To begin with, I'm a supporter of John Edwards for president. Barack Obama is my second choice. That said, I don't believe that there are serious objections to Hillary's candidacy based on sexism. I actually haven't heard anyone claim that this is true.

Those on the left of the party don't support her because she is the most conservative Democrat still in the race. I've no idea why the right dislikes her so vehemently. Ultimately her husband's greatest successes in office came from co-opting Republican ideas.

That said, I'm kind of amazed at the willingness of various commentators, male or female, to make blatantly sexist comments about Hillary. A female McCain supporter felt free to call her a Bitch on camera, and Mike Allen of the Politico commented "What voter in general hasn't thought that?" Chris Matthews has referred to her as "Nurse Ratched" and to her male supporters as eunuchs and castratos.

I don't expect that the folks in New Hampshire following her around with "Iron My Shirt" signs were supporters of any of the major Democratic candidates. Try to imagine signs with a roughly equivalent insult directed at Obama or Bill Richardson, and then imagine photos of the incident showing up on the front page of national newspapers, or TV commentators giggling and joking over a videotape of the incident.

OK, I got that off my chest. Women I would support for president if they were running:

1. Barbara Boxer
2. Christine Gregoire
3. Janet Napolitano
4. Hillary (as I said, not my first choice among present candidates but at least she hasn't suggested staying in Iraq for hundreds or thousands of years).

02 January 2008

Energy and environment in the new millenium

One of our newer geobloggers, Callan Bentley, posted recently about his new Toyota Prius. Energy use is a pretty hot topic in all of my classes, as it relates to discussions of fossil fuels and peak oil and to climate change. For what its worth, here’s my first 18 months worth of Prius ownership (I picked it up on the June solstice in 2006):

I used about 250 fewer gallons of gasoline in my first year of ownership, compared to the mileage I got in my Nissan pick-up (my average mpg over the last four years for the pick-up was 20.5). That said, on my Death Valley field trip last October we used more gas (34 students, two instructors, four Ford vans) in 3 days than my Prius used for the first year. Of course a geology field trip is infinitely more justifiable than my daily commute…

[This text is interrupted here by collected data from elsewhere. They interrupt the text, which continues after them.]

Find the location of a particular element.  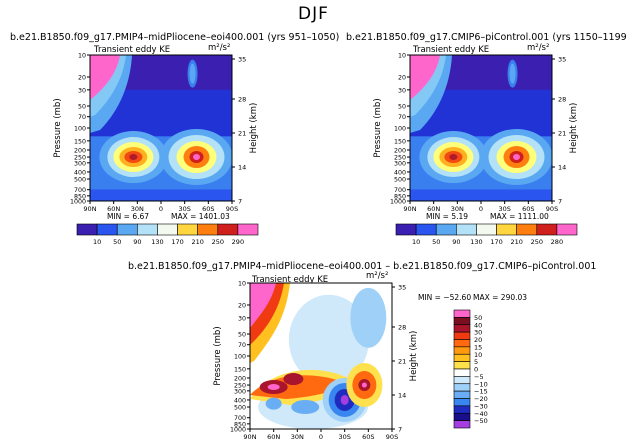

tl-ytick-label: 500 is located at coordinates (80, 180).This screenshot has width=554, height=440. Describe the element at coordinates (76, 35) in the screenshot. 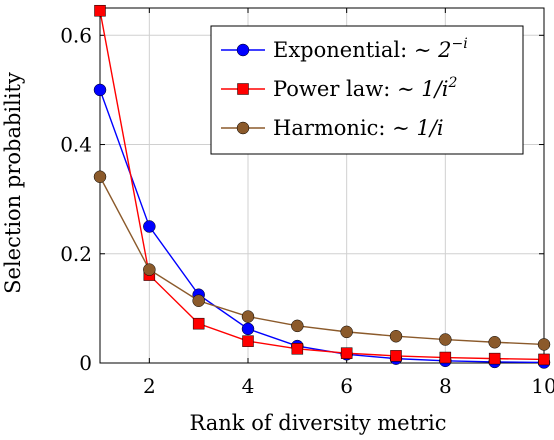

I see `y-tick-label-3: 0.6` at that location.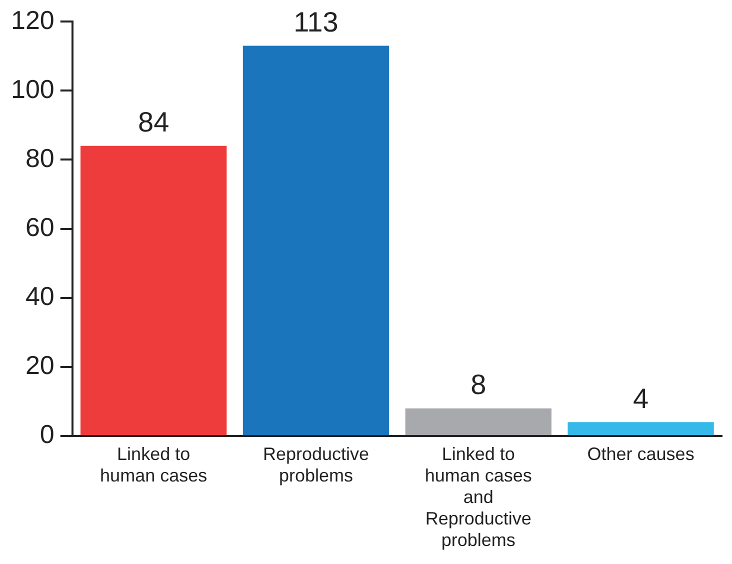  I want to click on y-tick-label: 60, so click(40, 227).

I’m personally convinced that the kind of changes we need to be making as a culture are going to require some fundamental changes in our attitudes about the energy we use. While we are encouraged to switch to more energy efficient light bulbs we are paying a couple dollars/liter to drink tap water that has been forced, at huge energy expense, through a reverse osmosis system before being recharged with the calcium and magnesium removed by the RO and then packed into PET (Polyethylene terephthalate) bottles that, per kilogram of plastic, consume about 6.5 kg of oil and release 4 kg of greenhouse gases. Or, if you prefer bottled spring water you can (usually) skip the RO process and spend the energy shipping the water from France or Fiji

One of my resolutions this year is to start commuting by bus a couple of days a week (I’ll keep you updated on how this works out…). It’s 45 minutes to an hour of additional inconvenience per day, but a partial acknowledgment that the use of the automobile for regular commuting is one of the conveniences we need to give up.

But I’ve never believed that the solutions to our problems lie in individual choices. The environment is the commons, after all. The more people use public transportation, or buy cars that get high mileage, the better. But decisions to expand public transportation, or to require that passenger cars get better gas mileage, are made collectively. The free market doesn’t respond to consumer needs, it attempts to manufacture consumer desires (see water, bottled).

I’m going to write more about this in the next few months. If we are indeed successful in lobbying for a presidential science debate this year I can’t imagine energy and environment not being the most important topics.